Además de los libreros móviles como los mencionados, que bien merecerían formar parte de una historia épica parecida a las que venden, debo hablar de otra manera de llevar los libros a casi cualquier lugar: las bibliotecas móviles.

En Estados Unidos, este servicio nació a principios del siglo XIX. En su mayor parte se trataba de carromatos tirados por mulas con tres o cuatro estantes llenos de ejemplares encuadernados en cuero manoseado, pero que hicieron posible que la cultura —y en muchos casos la alfabetización— llegara a los lugares más recónditos de su extenso territorio.

En España, las bibliotecas móviles aparecieron en épocas de la Segunda República, incorporadas en el programa pedagógico que inauguró más de diez mil bibliotecas por todo el país, y en el que también se incluyeron las itinerantes. Pero en la guerra civil, aunque se trató de protegerlas, acabaron como chatarra. Hubo que esperar a la década de los cincuenta para ver el primer bibliobús en la capital, y hasta finales de los ochenta no comenzó a instaurarse como parte del sistema nacional de bibliotecas.

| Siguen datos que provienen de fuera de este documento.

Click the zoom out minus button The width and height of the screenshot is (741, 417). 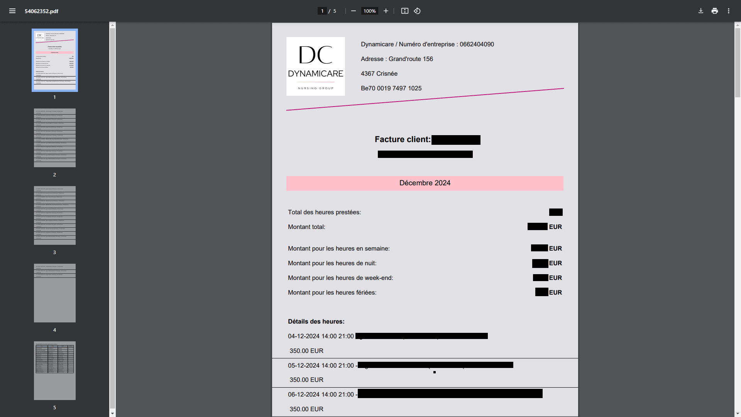(353, 11)
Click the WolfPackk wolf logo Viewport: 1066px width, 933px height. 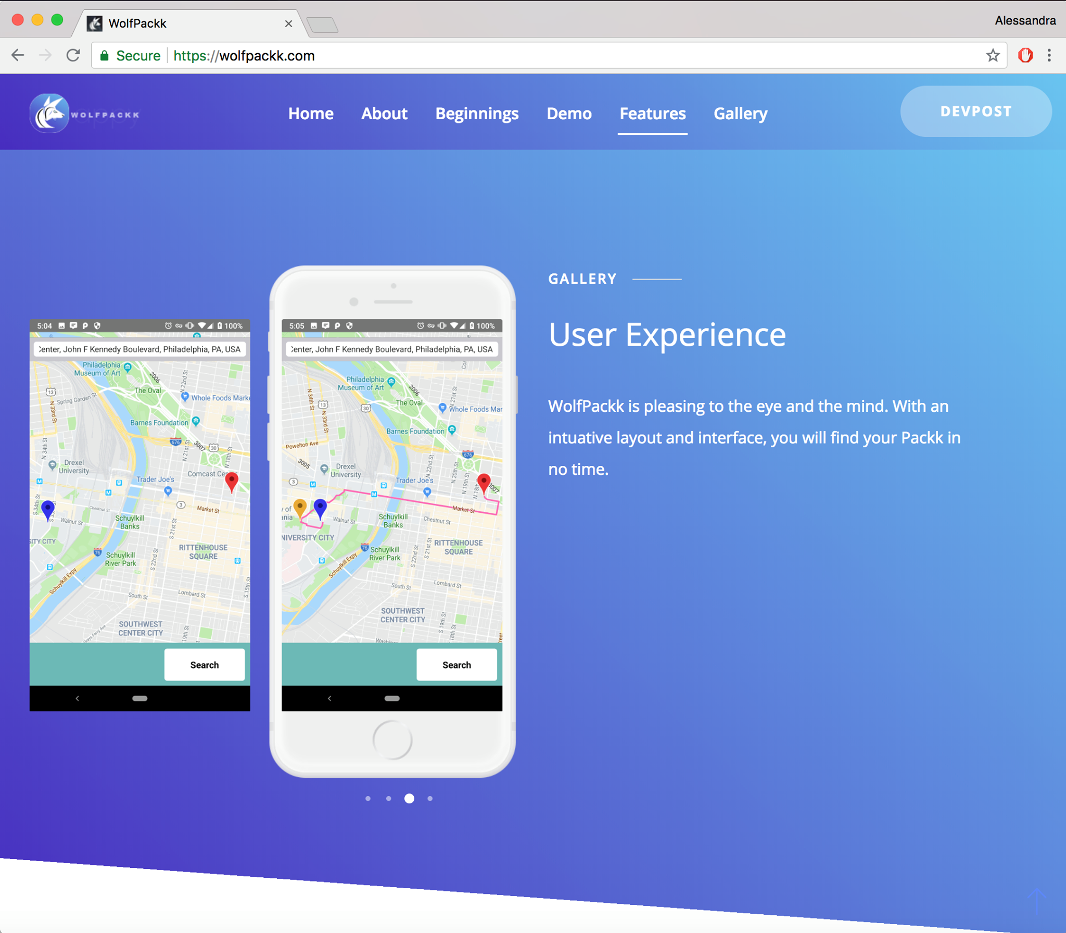pyautogui.click(x=49, y=114)
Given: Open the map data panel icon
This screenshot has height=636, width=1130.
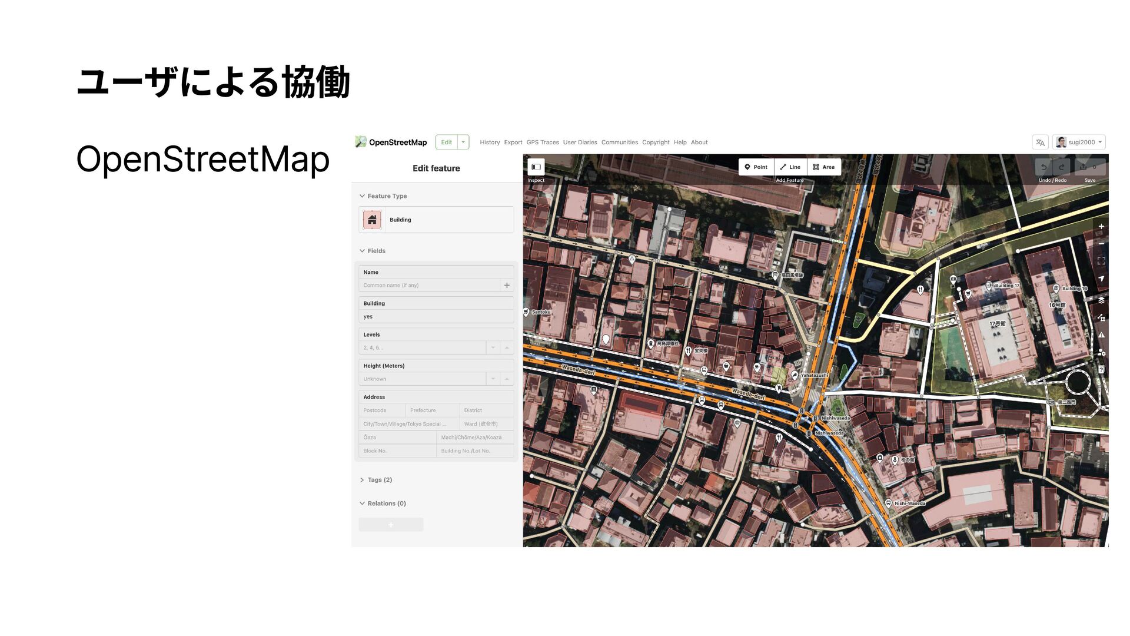Looking at the screenshot, I should pyautogui.click(x=1101, y=318).
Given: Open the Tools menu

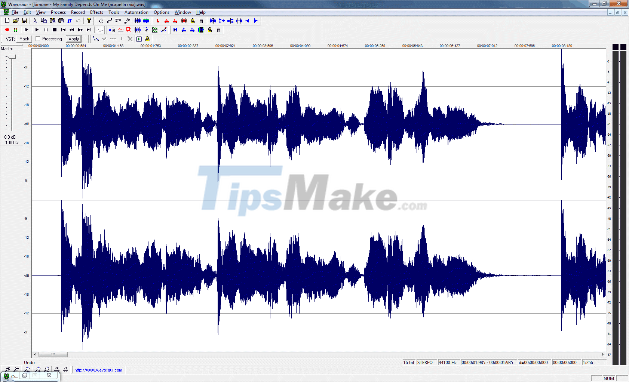Looking at the screenshot, I should click(x=114, y=12).
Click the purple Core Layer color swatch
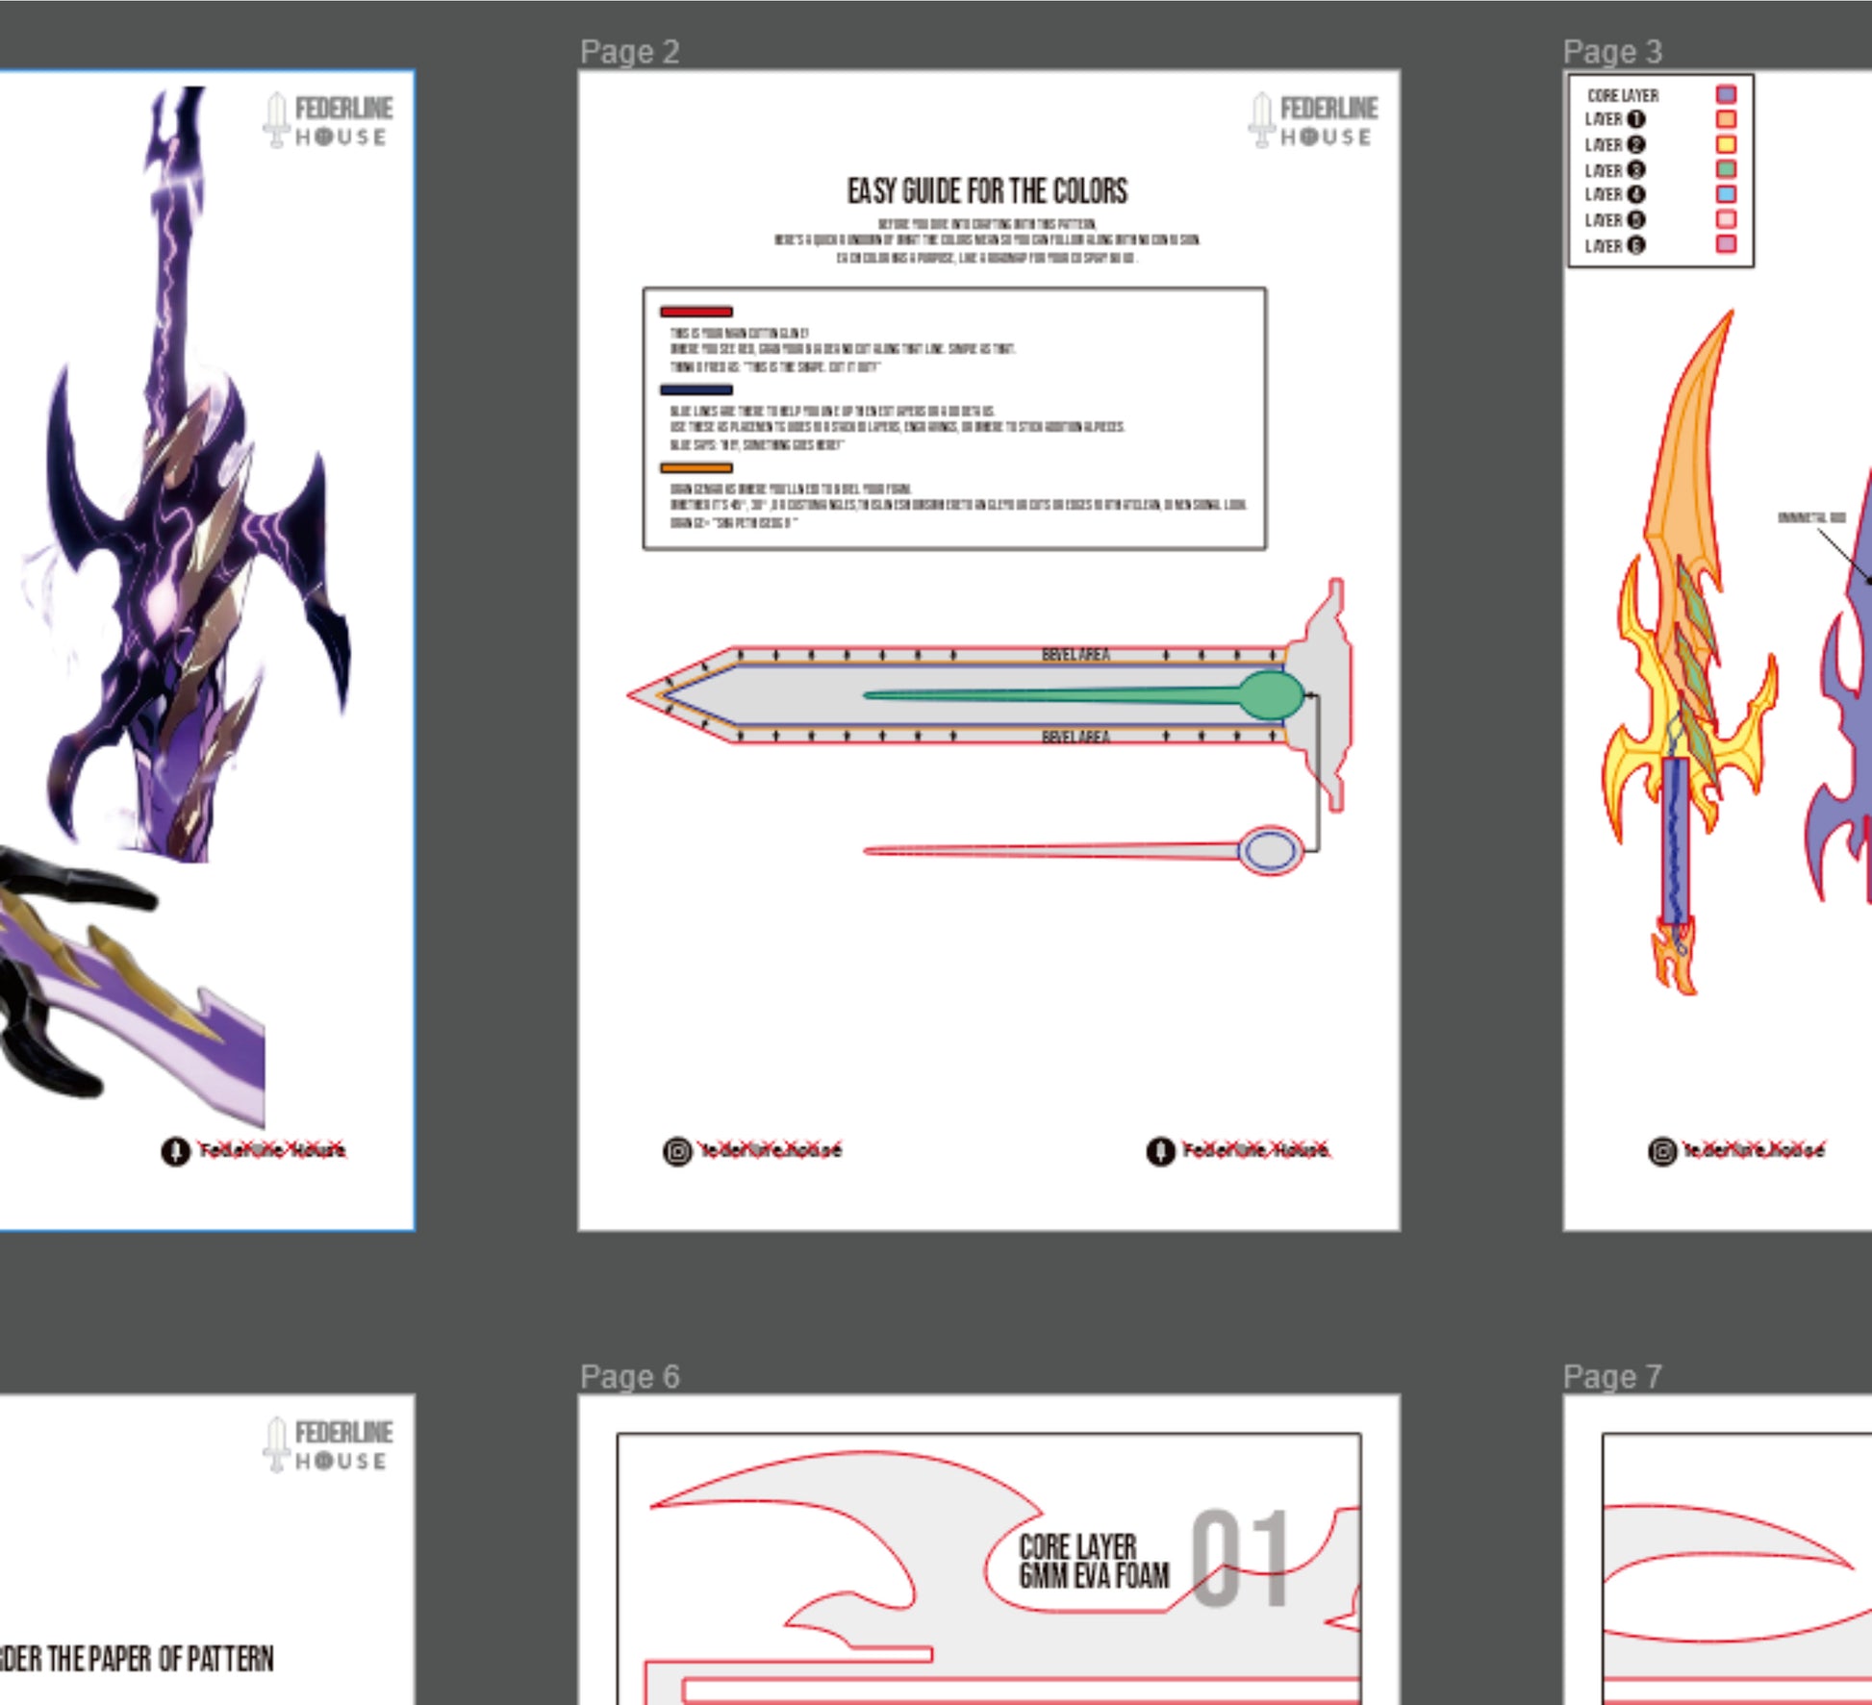 (1726, 94)
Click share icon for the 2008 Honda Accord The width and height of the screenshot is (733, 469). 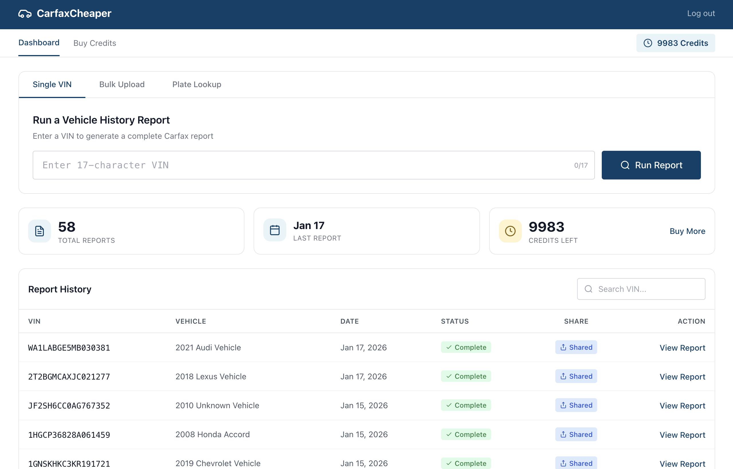point(563,434)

La Asociación de Profesionales de Bibliotecas Móviles muestra en su página web los distintos bibliobuses que hoy en día prestan servicio en varias provincias y comunidades autónomas. En ella podemos ver, por ejemplo, que Segovia cuenta desde 1987 con tres bibliobuses. Los profesionales abnegados que los gestionan, dedican su jornada completa o parcial recorriendo pueblos que carecen de biblioteca pública. De esta forma, garantizan el acceso a los libros además de organizar actividades diversas para todo aquel que esté interesado. Poblaciones como Otero de Herreros, Arroyo de Cuéllar o Marugán, entre otros, se benefician de un hermoso trabajo movido por el inmenso amor a los libros y la transmisión de la cultura.

“Si en lugar de librero fuera panadero, carnicero o vendedor de escobas la gente correría a su puerta a recibirme, ansiosa por recibir mi mercancía. Y heme aquí, con mi cargamento de salvaciones eternas”.
He querido terminar con otro fragmento de La librería ambulante para que todo aquel que se tope con uno de estos facilitadores de cultura itinerante, recuerde la ardua labor que desempeñan cada día, un sacrificado trabajo que antaño fue fundamental y hoy sigue siendo muy necesario.